By Laura Seymour
The month of Elul has begun, and it is a month to think and reflect on the past and on the future as we prepare for the new year. The rhythm of the Jewish year works well with our Texas academic year — now is the time we go back to school remembering the summer yet excited about another beginning.
This past week, I was teaching this text (one of my many favorites): Babylonian Talmud, Bava Kama 82a, a compilation of teachings of third-sixth century scholars in Babylonia, with the final redaction in the sixth and seventh centuries.
“ … It was taught: ‘And they went three days in the wilderness and found no water’ (Exodus 15:22). Those who interpret the law metaphorically explain that ‘water’ refers here to the Torah as it says: ‘Ho, everyone that thirsts, come to the water’ (Isaiah 55:1). Since they had gone three days without Torah, they became exhausted.”

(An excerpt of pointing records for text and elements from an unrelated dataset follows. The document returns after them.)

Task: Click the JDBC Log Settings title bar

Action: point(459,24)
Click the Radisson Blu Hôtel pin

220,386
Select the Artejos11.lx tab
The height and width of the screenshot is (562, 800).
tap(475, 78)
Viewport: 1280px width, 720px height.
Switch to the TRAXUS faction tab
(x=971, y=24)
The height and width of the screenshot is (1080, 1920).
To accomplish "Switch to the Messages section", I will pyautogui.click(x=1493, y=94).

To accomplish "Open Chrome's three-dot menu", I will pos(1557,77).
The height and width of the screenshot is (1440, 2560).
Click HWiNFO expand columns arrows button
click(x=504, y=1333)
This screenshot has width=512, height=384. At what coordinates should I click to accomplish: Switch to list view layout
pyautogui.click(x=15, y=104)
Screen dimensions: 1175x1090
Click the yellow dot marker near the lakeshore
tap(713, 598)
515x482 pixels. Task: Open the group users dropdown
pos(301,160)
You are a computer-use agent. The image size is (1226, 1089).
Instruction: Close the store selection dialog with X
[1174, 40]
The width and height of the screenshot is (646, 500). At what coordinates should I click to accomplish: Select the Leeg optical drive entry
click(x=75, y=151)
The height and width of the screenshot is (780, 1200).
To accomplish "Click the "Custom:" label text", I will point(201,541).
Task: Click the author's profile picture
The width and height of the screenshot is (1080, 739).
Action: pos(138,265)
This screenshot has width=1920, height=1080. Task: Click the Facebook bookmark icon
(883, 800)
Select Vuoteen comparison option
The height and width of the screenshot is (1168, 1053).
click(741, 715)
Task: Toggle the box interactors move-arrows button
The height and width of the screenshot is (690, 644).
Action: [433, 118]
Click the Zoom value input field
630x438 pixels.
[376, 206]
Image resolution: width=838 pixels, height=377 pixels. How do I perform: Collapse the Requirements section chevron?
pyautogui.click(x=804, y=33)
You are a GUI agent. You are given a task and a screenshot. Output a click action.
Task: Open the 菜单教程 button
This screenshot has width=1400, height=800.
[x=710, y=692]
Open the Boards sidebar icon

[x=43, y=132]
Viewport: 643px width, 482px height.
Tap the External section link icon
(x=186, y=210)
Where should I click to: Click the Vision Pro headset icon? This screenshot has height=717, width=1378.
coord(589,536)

This is one interpretation used to explain why we read Torah on Mondays, Thursdays and Shabbat — we cannot go three days without water, without Torah. There are numerous texts comparing Torah to water — both being essential to life.
So how can we study Torah every day? Ideally, Torah study is to be done with a friend. You read together and learn together. Today, for better or worse, you can have a million friends who you never talk to but can learn with — the Internet has opened Jewish learning to anyone with a computer.
I start each day with email updates on Jewish philanthropy, Daf Yomi (a page of Talmud) and “Jewish Ideas Daily.” Sometimes I spend five minutes, sometimes longer and, yes, sometimes shorter, but there is something that works better than caffeine, and that is stimulating your mind with new ideas.
Can you afford five minutes a day for Jewish learning? Can you afford not to? Both the ancient rabbis and the psychologists today remind us that learning new things keeps our brains growing instead of connections dying.
Learning specifically Jewish is good but even the ancient rabbis knew we had to live in the world — in fact in the old days, rabbis had day jobs just like we do. Learning Torah means learning life — everything is in it.
During this month of Elul, as we prepare for the new year, think about what you are going to learn this year. It could be a subject you’ve always wondered about, it could be learning to play mah jongg, it could be tennis (combine the physical with the mental).
Don’t stop learning — it is as important as water.
Laura Seymour is director of youth and camping services at the Aaron Family Jewish Community Center.